Collected data entries:
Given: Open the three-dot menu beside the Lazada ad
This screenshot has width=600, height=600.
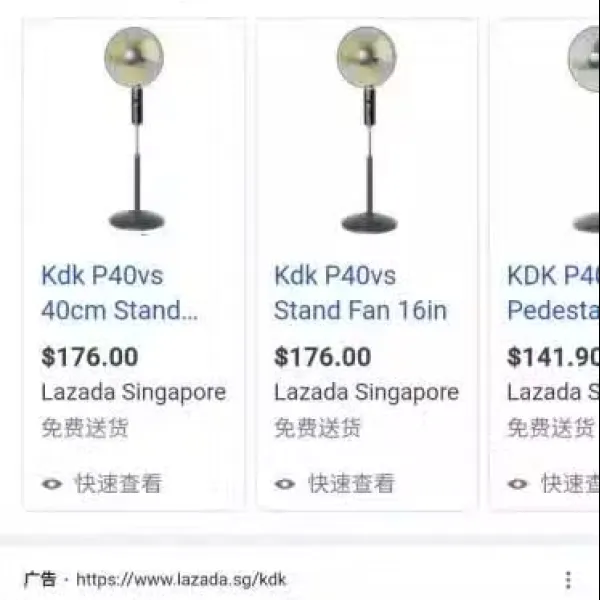Looking at the screenshot, I should 568,580.

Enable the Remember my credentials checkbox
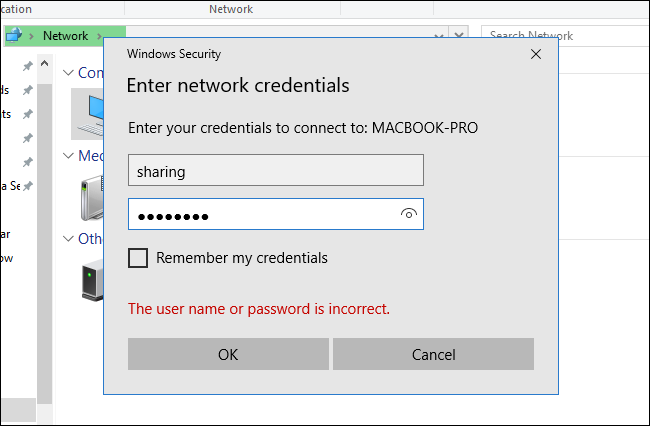point(139,258)

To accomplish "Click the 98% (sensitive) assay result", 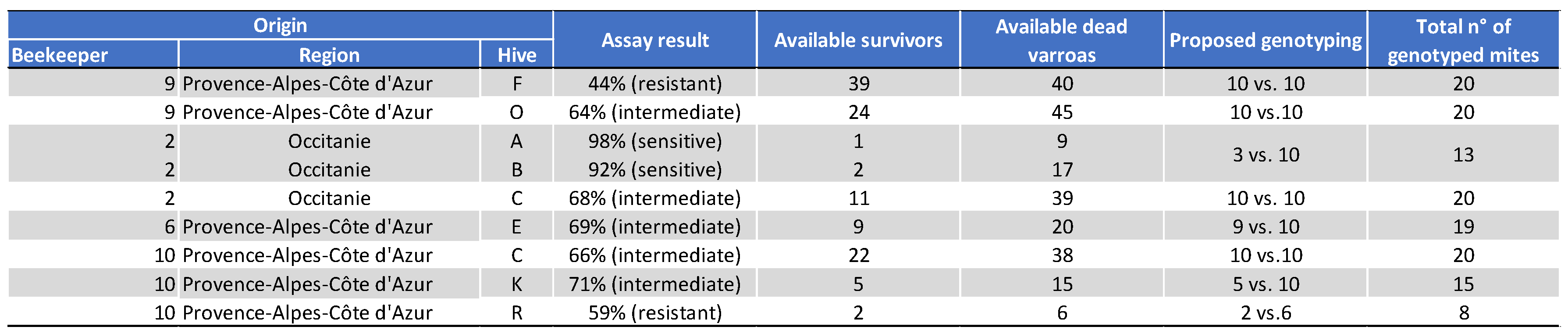I will (x=655, y=141).
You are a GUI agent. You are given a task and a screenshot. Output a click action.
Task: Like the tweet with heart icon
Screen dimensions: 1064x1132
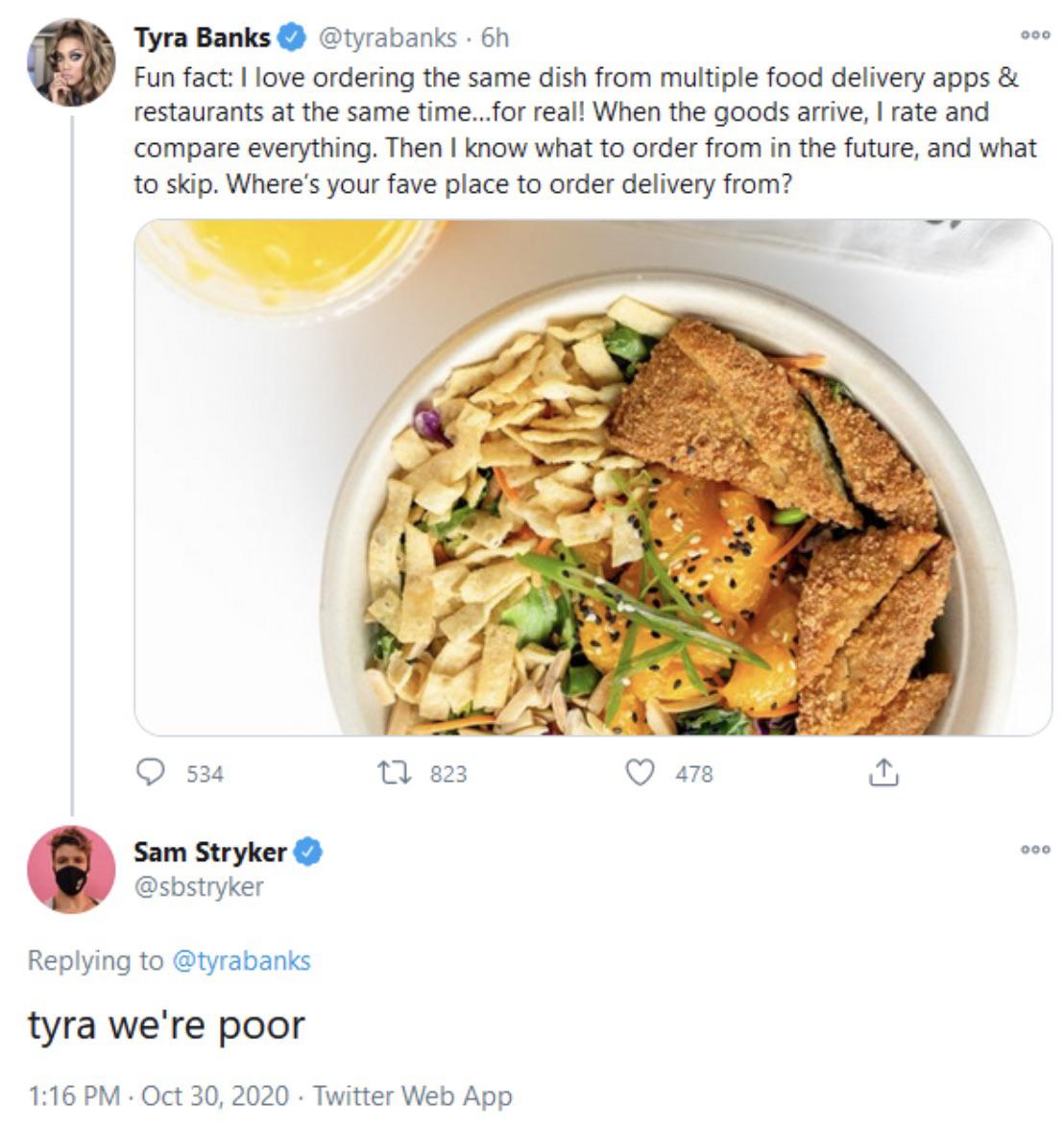640,773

#### [Work task]
Could you set down nothing but the lines from the one containing "You are a GUI" through the last line of the records above, both ends included, exactly as given and free of pictures?

#### [Task result]
You are a GUI agent. You are given a task and a screenshot. Output a click action.
Task: Like the tweet with heart icon
Screen dimensions: 1064x1132
640,773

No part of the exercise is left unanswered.